[SOURCE MATERIAL Boundary: Start]

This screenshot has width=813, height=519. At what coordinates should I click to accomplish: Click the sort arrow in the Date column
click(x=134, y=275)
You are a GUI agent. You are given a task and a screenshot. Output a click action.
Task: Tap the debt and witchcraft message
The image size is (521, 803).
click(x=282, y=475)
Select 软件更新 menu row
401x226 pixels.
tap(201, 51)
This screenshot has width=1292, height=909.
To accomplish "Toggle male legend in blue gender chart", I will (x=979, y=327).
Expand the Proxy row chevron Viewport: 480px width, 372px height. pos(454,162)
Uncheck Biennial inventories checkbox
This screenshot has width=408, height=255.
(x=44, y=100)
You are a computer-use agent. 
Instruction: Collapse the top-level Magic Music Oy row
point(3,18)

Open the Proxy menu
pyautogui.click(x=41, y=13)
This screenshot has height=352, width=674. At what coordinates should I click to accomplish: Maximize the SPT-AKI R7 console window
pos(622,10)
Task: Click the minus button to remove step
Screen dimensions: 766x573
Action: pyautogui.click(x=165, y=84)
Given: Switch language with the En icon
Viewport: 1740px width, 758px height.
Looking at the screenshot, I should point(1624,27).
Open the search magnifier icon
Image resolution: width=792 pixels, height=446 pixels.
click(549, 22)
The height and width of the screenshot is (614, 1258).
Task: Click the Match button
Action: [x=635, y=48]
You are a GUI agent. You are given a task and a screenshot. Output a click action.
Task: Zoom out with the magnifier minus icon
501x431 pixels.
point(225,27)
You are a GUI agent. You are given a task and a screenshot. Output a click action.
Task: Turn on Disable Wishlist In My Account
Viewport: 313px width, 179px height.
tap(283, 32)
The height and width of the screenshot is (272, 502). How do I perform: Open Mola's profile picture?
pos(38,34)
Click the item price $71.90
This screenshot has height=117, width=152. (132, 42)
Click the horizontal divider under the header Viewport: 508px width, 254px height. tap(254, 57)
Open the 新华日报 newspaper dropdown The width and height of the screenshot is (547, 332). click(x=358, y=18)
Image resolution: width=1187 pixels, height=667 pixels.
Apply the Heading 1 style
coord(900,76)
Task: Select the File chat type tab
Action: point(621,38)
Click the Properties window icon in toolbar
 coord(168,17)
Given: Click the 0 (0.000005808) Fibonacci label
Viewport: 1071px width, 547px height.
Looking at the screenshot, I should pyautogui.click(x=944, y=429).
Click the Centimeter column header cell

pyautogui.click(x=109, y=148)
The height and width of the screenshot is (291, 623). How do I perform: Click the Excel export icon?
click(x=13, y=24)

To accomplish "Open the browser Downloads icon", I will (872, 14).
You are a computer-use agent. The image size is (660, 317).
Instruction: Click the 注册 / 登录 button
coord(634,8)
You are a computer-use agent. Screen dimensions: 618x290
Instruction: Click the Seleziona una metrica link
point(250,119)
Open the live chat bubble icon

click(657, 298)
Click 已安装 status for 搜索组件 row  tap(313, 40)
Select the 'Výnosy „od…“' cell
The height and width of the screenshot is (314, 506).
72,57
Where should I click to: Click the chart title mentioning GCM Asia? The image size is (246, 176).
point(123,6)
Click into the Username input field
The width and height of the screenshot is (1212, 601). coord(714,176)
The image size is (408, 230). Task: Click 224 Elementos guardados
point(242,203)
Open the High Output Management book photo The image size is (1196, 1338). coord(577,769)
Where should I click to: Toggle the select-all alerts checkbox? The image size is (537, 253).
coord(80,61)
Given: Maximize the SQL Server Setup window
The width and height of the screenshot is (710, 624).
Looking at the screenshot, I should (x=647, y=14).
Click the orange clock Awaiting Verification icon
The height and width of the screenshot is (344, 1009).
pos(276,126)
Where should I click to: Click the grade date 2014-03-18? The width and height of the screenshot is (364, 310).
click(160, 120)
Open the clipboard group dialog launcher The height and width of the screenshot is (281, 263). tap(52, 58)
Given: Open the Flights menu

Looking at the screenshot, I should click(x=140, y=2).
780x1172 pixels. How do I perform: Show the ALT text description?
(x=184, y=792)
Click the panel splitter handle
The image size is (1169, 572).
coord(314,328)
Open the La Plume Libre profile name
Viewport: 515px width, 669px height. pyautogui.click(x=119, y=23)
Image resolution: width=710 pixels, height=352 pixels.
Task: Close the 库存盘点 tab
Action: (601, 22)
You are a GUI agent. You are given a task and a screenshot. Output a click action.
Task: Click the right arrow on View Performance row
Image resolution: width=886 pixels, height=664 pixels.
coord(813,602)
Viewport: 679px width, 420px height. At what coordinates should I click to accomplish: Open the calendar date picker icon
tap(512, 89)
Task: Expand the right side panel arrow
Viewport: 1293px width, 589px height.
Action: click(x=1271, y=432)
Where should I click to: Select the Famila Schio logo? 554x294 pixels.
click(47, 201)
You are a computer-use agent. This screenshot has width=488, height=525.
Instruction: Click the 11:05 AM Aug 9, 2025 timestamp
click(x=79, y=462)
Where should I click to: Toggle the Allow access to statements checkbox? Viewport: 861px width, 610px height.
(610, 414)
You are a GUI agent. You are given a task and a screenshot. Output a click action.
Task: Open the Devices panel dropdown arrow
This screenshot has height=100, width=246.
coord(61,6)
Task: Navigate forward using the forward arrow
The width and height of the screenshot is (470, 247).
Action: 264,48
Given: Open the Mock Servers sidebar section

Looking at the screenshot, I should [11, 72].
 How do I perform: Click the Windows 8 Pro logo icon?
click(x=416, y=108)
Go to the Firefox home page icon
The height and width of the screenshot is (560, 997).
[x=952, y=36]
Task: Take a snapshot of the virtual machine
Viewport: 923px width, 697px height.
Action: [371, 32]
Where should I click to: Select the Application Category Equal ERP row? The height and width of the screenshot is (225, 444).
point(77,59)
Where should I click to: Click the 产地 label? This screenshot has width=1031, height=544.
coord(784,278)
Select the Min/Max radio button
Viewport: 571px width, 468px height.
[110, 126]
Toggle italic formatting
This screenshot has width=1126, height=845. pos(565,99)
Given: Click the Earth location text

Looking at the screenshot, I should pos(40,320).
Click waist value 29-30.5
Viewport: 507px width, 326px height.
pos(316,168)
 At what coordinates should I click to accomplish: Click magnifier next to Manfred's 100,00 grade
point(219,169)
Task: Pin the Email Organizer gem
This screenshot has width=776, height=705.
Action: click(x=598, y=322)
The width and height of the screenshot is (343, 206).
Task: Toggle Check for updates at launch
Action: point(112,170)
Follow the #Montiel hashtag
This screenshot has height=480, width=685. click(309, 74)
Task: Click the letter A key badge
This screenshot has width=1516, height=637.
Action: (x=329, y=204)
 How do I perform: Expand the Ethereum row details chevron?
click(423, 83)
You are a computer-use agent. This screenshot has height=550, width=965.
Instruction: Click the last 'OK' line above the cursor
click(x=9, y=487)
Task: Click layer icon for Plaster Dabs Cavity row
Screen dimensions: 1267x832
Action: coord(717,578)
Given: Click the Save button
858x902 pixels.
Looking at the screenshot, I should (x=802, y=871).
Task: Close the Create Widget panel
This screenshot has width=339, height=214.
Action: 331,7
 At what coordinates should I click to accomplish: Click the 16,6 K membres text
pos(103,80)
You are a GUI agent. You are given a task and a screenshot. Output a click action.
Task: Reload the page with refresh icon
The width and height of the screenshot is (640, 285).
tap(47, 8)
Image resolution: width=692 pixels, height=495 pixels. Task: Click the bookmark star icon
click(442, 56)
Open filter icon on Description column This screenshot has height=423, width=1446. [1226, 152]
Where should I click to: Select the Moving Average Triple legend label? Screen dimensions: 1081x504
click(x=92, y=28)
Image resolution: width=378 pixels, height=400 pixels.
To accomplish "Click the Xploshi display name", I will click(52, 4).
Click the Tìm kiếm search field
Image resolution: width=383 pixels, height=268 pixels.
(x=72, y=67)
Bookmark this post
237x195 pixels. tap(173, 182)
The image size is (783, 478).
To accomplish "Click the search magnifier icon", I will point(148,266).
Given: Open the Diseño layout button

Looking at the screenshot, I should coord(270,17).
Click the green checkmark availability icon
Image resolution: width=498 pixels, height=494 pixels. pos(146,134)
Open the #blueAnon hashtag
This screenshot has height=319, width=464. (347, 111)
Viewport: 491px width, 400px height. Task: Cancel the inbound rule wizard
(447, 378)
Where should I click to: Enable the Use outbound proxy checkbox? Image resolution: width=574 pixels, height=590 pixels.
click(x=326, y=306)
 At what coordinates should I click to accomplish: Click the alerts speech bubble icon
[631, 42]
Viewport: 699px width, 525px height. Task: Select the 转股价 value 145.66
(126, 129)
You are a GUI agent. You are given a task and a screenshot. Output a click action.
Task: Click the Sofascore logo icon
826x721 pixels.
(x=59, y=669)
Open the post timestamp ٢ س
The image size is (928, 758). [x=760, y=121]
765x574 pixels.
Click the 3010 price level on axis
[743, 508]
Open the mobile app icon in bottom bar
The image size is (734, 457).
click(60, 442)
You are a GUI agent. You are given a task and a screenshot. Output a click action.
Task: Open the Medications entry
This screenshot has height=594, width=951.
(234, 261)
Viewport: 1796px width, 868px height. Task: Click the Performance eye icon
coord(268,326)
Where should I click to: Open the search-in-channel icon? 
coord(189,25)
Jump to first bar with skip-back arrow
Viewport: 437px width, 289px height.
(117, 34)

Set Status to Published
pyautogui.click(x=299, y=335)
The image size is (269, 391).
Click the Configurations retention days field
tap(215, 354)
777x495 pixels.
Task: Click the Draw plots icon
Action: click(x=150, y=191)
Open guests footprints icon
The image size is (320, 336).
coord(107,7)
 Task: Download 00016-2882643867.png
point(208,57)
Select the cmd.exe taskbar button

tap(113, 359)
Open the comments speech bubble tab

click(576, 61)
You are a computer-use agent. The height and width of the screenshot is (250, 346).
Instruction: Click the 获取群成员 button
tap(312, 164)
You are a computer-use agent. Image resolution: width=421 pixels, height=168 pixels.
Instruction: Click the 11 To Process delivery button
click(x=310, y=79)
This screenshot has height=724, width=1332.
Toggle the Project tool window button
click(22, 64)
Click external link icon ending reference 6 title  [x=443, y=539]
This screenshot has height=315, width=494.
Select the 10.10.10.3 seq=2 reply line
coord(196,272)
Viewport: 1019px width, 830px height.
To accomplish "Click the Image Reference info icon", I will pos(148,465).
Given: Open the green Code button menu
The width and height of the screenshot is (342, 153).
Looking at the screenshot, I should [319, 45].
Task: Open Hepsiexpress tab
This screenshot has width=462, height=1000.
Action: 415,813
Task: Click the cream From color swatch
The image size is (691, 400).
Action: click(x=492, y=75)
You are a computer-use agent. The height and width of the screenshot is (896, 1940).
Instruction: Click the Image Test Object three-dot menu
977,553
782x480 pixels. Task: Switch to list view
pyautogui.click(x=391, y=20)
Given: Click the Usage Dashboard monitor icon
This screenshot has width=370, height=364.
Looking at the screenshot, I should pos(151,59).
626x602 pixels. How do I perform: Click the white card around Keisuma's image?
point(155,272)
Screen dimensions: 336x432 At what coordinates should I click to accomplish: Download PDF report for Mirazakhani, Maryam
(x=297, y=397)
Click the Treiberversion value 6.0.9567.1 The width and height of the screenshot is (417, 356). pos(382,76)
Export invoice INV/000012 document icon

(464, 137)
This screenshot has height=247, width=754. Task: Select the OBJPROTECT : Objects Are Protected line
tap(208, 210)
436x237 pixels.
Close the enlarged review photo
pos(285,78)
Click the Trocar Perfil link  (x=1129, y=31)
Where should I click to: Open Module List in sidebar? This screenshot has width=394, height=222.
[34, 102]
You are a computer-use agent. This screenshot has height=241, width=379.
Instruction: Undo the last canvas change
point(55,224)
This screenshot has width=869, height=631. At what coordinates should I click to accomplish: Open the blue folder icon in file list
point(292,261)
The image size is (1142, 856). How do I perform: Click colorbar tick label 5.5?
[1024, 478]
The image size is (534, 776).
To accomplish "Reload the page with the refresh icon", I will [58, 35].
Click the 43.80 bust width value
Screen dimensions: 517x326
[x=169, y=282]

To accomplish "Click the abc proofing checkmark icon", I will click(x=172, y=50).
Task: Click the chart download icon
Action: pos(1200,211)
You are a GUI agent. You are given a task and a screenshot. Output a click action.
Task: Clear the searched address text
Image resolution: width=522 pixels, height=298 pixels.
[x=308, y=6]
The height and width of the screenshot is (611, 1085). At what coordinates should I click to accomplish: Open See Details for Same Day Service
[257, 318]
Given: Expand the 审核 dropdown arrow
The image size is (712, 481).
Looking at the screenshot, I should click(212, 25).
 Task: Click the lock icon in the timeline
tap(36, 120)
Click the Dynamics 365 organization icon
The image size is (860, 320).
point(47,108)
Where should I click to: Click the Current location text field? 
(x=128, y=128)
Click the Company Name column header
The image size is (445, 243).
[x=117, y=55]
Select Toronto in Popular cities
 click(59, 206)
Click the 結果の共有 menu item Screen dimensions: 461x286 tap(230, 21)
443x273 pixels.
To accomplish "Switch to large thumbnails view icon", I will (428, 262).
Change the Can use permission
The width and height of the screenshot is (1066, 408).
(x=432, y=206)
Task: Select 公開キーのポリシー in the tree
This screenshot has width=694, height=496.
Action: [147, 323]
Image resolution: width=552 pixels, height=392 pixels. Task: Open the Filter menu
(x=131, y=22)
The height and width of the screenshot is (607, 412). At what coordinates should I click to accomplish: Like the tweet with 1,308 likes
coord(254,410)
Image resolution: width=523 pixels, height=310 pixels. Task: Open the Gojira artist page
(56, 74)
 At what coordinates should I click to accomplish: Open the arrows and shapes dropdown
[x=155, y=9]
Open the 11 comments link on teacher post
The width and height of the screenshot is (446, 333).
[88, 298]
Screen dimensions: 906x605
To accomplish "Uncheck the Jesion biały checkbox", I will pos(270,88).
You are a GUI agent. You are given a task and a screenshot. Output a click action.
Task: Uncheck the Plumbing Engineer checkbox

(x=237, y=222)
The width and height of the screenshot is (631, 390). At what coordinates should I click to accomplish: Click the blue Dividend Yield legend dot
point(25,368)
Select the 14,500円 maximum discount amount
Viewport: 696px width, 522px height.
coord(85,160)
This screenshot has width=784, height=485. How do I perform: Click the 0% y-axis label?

[SOURCE MATERIAL Boundary: End]

> _WORK REQUEST_:
Only the lines above from the line containing "The width and height of the screenshot is (342, 153)." through the line containing "has height=241, width=379." should be retyped, exactly and with both ends included.

> _ANSWER TO THE PROBLEM_:
The width and height of the screenshot is (342, 153).
Looking at the screenshot, I should [319, 45].
Task: Open Hepsiexpress tab
This screenshot has width=462, height=1000.
Action: 415,813
Task: Click the cream From color swatch
The image size is (691, 400).
Action: click(x=492, y=75)
You are a computer-use agent. The height and width of the screenshot is (896, 1940).
Instruction: Click the Image Test Object three-dot menu
977,553
782x480 pixels. Task: Switch to list view
pyautogui.click(x=391, y=20)
Given: Click the Usage Dashboard monitor icon
This screenshot has width=370, height=364.
Looking at the screenshot, I should pos(151,59).
626x602 pixels. How do I perform: Click the white card around Keisuma's image?
point(155,272)
Screen dimensions: 336x432 At what coordinates should I click to accomplish: Download PDF report for Mirazakhani, Maryam
(x=297, y=397)
Click the Treiberversion value 6.0.9567.1 The width and height of the screenshot is (417, 356). pos(382,76)
Export invoice INV/000012 document icon

(464, 137)
This screenshot has height=247, width=754. Task: Select the OBJPROTECT : Objects Are Protected line
tap(208, 210)
436x237 pixels.
Close the enlarged review photo
pos(285,78)
Click the Trocar Perfil link  (x=1129, y=31)
Where should I click to: Open Module List in sidebar? This screenshot has width=394, height=222.
[34, 102]
You are a computer-use agent. This screenshot has height=241, width=379.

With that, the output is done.